Spark - shawfdong/hyades GitHub Wiki
Apache Spark is a fast and general engine for large-scale data processing. In contrast to Hadoop's two-stage disk-based MapReduce paradigm, Spark's in-memory primitives provide performance up to 100 times faster for certain applications. By allowing user programs to load data into a cluster's memory and query it repeatedly, Spark is well suited to machine learning algorithms.
Download Spark 1.3.1 Pre-built for Hadoop 2.4 and later:
$ cd /scratch $ wget http://apache.cs.utah.edu/spark/spark-1.3.1/spark-1.3.1-bin-hadoop2.4.tgz $ tar xvfz spark-1.3.1-bin-hadoop2.4.tgz
Install Spark 1.3.1 to the Lustre file system:
# cd /pfs/sw/bigdata/ # mkdir spark-1.3.1 # cd spark-1.3.1 # cp -r /scratch/spark-1.3.1-bin-hadoop2.4/* .
Test Spark 1.3.1[1]:
$ module load spark
$ run-example SparkPi 10 2>/dev/null
Pi is roughly 3.142248
$ spark-shell --master local[2] 2>/dev/null
Welcome to
____ __
/ __/__ ___ _____/ /__
_\ \/ _ \/ _ `/ __/ '_/
/___/ .__/\_,_/_/ /_/\_\ version 1.3.1
/_/
Using Scala version 2.10.4 (Java HotSpot(TM) 64-Bit Server VM, Java 1.7.0_13)
Type in expressions to have them evaluated.
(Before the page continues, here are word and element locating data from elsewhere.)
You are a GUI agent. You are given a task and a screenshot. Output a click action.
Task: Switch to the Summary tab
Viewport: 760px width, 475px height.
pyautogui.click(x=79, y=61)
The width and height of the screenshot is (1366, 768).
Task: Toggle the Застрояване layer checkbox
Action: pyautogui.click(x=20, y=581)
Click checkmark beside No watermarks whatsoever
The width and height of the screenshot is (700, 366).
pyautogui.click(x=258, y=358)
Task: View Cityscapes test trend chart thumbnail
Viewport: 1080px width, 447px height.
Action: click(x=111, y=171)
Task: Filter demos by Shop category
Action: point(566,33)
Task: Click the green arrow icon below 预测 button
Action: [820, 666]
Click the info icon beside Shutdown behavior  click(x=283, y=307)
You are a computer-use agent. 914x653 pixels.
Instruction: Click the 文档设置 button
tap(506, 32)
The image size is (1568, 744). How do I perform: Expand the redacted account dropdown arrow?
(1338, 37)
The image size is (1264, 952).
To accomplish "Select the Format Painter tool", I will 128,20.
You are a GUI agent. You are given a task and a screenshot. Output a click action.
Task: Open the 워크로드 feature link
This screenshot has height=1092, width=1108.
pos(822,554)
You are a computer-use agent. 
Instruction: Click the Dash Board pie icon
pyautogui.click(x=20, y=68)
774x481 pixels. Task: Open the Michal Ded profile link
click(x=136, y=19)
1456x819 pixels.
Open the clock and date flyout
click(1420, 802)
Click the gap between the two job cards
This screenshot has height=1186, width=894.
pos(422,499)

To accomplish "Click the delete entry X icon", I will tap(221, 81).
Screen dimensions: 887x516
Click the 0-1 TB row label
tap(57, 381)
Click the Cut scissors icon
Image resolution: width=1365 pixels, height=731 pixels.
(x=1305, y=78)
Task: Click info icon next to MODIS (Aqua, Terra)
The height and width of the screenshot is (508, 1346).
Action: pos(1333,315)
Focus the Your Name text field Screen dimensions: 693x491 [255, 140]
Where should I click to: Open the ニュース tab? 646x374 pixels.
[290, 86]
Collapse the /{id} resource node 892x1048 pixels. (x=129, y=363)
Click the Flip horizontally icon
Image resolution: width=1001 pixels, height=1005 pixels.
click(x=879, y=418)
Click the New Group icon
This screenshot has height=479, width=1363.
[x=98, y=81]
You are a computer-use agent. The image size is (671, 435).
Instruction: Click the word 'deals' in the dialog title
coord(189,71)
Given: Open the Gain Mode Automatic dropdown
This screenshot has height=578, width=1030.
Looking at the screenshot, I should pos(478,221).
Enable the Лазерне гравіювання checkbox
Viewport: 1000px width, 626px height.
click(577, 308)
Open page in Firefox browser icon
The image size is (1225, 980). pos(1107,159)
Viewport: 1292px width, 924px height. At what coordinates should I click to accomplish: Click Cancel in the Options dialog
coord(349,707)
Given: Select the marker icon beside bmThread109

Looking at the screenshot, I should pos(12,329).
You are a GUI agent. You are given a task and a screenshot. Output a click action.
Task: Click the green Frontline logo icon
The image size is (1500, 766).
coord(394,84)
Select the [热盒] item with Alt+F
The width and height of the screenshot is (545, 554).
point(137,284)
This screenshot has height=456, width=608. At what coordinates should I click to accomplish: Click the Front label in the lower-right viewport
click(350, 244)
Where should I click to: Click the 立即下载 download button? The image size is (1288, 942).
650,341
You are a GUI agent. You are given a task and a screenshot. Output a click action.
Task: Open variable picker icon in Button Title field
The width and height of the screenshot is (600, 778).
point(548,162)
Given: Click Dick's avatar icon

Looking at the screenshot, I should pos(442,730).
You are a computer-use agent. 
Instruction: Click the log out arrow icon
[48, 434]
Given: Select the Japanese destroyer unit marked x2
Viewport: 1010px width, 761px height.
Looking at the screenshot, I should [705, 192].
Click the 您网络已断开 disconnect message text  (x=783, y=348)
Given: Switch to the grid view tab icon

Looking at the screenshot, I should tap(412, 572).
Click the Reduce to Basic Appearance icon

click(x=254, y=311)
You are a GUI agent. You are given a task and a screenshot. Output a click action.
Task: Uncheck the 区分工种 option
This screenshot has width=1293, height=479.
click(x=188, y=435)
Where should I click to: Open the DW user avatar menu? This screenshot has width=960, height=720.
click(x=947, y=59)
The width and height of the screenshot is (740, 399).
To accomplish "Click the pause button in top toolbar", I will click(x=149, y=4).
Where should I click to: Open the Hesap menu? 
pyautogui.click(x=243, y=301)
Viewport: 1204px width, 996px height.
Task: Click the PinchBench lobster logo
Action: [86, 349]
Type :help for more information.
Spark context available as sc.
SQL context available as sqlContext.
scala> :quit
Stopping spark context.
$ pyspark --master local[2] 2>/dev/null
Welcome to
____ __
/ __/__ ___ _____/ /__
_\ \/ _ \/ _ `/ __/ '_/
/__ / .__/\_,_/_/ /_/\_\ version 1.3.1
/_/
Using Python version 2.6.6 (r266:84292, Sep 11 2012 08:34:23)
SparkContext available as sc, HiveContext available as sqlContext.
>>> quit()
In the above tests, we run Spark locally. To run on a cluster, Spark can run both by itself, or over several existing cluster managers[2]. Since we've deployed Hadoop on the GPU nodes, we'll run Spark on YARN (Hadoop NextGen) in cluster mode[3].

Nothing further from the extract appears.